Alberta gives new birth certificate to 12-year-old boy who was born a girl


Alberta gives new birth certificate to 12-year-old boy who was born a girl

EDMONTON – A 12-year-old transgender Alberta boy has been granted a new birth certificate that recognizes him as male.

Wren Kauffman was presented with the new document on Sunday in Edmonton during a Pride festival brunch hosted by the city’s mayor.

The province’s culture minister, Heather Klimchuk, made the presentation.

A spokesperson for the minister says the new certificate simply has a “M” instead of an “F.”

Kauffman had filed a complaint with the Alberta Human Rights Commission over the inability to change the sex on his birth certificate.

Alberta law states that transgender persons must have reassignment surgery before they can change the sex on their birth certificates, but Premier Dave Hancock said in April that the surgery requirement will be dropped.

Wren, who was born a girl, had said it was stressful being listed as female.

A week after Hancock made the announcement, a judge ruled that the Alberta law dealing with birth certificates violates the rights of transgender people.

In the 1970s, most provinces changed their laws so people could change their birth certificates after sex reassignment surgery. The revision left out transgender children, because people must be at least 18 to be eligible for the surgery.

Ontario revised its law following a human rights tribunal ruling in 2012 that declared it discriminatory to require an actual sex-change operation for a transgender woman who wanted to switch to female from male on her birth certificate.

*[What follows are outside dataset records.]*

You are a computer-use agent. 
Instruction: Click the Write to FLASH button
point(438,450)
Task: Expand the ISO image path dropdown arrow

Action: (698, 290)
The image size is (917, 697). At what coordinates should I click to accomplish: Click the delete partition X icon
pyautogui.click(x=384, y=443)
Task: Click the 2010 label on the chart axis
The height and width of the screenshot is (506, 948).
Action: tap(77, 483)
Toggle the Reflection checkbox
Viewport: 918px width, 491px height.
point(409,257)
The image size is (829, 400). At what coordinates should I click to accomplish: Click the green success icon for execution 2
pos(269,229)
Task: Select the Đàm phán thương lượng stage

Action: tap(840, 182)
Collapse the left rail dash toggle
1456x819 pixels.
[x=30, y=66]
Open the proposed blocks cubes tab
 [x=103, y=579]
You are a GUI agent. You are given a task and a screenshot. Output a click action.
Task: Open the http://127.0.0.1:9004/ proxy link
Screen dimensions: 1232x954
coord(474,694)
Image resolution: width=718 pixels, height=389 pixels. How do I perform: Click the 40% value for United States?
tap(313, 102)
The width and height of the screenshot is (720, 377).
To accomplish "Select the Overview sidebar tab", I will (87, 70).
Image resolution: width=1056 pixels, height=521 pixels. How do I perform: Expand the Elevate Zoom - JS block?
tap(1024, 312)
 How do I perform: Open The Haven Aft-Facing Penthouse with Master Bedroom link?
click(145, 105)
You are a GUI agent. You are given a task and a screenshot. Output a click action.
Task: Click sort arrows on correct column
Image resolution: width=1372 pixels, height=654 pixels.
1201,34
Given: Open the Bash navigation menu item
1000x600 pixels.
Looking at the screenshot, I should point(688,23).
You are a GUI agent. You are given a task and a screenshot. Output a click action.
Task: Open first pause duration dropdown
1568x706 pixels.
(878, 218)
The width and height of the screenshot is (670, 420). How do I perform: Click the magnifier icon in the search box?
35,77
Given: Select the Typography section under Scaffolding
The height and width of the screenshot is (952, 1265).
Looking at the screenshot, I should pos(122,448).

It now allows a change with a note from a doctor or psychologist testifying to a person’s “gender identity,” but the province set an age limit of 18 and over and said it needed more time to consider the issue.

Other human rights complaints have also been filed in at least three other provinces: British Columbia, Saskatchewan and Manitoba.


Hmm… I am not sure how I feel about this. If someone is living full-time as the sex not listed on their birth certificate, and their doctor(s) can verify that they are on track to receive the surgery, then I can see the wisdom of allowing the change in the sex marker.

However, I think a 12 year old may be too young to make such a commitment. Besides, doesn’t a public ceremony, which is advertised in the press, kind of undermine the goal of changing the sex marker? If everyone knows that an individual was born as a girl, does changing the birth certificate to male really make a difference.

At this stage, wouldn’t changing the first name make more sense? The name “Wren” is feminine and will raise questions in the minds of others. This will prompt them to scrutinize the individual more closely, possibly blowing their cover. I am thinking that the boy may be better off choosing a name which is more traditionally male.


I have heard it all now; changing the sex on a birth certificate to match one’s perceived sex?

What next?


Transgender aside…12??? Seriously?

Some 12 year olds want to be princesses should we change their title from Miss to HRH?


Politicians falling over themselves to be viewed as “politically correct” by constituents. We live in that awkward political age when peer pressure means everything and politicians will do everything to avoid being perceived as “different” by voters. Courage, leadership and reason have abdicated and we are left with the bland leading the blind.


I haven’t read the decision but if this decision allows a person to modify the sex on their birth certificate based solely on their perception and a simple doctir’s note that is a big time slippery slop, specially at 12. At which point you put limits on it? I don’t think too many people have thought about all the repercutions this decision may have.